FIG. 43 shows another example of side-by-side display, such as vertical display, of search results 4305 and 4306. The user can use previous page link 4307 or next page link 4308 to view more search results, if any. Advertisement sections 4304 and 4309 are places where merchants can bid to place their advertisements. Although other locations for the ad portion are not shown in the diagram 4300, the ad portion is not limited to the upper and lower search results. They may also be placed to the right, left, or anywhere on the results page.
Fig. 44 shows another example of the search results 4405, 4406, 4407, 4408, 4409, and 4410 displayed in a grid view. Fig. 4400 depicts a user performing a search for the keyword "Diabetes" 4403. FIG. 4400 also depicts the user defining the search results as "table" and "list" by pressing buttons 4401 and 4402, respectively.
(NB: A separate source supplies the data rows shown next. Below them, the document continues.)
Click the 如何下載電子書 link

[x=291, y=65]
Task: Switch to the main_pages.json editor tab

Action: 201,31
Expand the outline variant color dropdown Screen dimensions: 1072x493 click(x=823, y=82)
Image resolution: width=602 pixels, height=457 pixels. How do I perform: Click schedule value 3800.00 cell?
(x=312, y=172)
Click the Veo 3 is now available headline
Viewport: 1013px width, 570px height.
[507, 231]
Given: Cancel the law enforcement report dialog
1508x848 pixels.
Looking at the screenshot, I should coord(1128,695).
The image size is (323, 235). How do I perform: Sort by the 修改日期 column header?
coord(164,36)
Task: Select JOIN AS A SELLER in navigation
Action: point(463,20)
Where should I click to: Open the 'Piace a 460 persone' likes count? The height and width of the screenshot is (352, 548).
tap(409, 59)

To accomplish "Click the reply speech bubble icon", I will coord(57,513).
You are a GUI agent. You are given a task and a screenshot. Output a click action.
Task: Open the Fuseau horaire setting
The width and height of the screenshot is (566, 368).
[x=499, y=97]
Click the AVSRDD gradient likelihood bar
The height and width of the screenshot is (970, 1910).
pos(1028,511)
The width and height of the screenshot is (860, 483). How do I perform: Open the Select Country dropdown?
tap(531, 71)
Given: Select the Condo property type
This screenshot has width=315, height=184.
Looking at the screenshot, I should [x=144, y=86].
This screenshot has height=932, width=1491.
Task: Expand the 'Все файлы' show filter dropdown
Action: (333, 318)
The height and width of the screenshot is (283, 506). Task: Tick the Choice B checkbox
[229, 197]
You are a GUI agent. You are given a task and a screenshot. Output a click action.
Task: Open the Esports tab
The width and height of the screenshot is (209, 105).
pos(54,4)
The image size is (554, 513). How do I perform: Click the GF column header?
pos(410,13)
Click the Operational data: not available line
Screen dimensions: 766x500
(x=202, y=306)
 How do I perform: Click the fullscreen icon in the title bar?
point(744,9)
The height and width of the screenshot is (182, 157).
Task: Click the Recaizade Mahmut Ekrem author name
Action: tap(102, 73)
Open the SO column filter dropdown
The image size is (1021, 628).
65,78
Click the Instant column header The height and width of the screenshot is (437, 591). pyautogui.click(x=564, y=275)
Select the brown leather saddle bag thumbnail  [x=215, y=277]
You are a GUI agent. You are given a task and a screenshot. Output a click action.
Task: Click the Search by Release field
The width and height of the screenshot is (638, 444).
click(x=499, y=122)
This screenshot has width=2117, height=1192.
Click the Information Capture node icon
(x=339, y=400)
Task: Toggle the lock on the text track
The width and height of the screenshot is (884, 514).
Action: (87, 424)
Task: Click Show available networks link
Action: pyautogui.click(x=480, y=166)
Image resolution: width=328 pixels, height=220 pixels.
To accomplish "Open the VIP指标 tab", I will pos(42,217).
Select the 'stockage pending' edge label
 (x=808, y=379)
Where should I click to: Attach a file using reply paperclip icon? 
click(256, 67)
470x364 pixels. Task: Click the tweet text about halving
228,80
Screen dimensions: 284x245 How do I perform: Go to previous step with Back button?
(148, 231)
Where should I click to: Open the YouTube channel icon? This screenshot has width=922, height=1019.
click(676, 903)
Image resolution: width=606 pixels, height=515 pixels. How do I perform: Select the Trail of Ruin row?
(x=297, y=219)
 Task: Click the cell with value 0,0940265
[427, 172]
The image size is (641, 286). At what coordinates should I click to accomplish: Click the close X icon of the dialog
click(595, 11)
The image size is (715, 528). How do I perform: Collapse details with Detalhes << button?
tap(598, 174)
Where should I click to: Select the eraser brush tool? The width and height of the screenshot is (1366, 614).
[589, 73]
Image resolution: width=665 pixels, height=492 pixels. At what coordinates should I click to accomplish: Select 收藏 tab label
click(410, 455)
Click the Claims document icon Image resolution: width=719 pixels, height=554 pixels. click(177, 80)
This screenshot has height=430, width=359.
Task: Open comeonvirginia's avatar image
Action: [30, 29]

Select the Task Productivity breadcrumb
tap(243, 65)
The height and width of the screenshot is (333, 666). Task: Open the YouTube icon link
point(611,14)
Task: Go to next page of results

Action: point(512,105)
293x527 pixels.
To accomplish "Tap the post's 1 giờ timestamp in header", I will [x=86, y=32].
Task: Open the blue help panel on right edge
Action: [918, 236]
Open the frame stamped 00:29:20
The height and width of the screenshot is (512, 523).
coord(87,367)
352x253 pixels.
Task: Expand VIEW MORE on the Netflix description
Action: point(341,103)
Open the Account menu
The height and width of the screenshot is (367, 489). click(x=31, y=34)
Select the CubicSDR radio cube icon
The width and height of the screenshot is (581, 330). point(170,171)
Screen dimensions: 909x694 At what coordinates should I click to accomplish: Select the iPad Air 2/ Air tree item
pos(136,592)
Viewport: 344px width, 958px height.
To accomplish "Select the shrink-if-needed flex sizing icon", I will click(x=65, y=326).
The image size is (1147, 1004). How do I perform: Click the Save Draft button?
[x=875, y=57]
The slash background on the buttons 4401 and 4402 shown in fig. 44 is added to indicate the pressed state of the button, and is not part of the actual GUI 4400. The search results 4407 display a summary of a portion in tabular form because the block segmentation and indexing logic component 106 (FIG. 1) abstracts the summary from the web page 111 (FIG. 1) and the portion of the web page 111 (FIG. 1) is presented in tabular form.
While the present disclosure has been described in detail with reference to certain preferred embodiments, various changes and modifications may be suggested to one skilled in the art, and it is intended that the present disclosure encompass such changes and modifications as fall within the scope of the appended claims.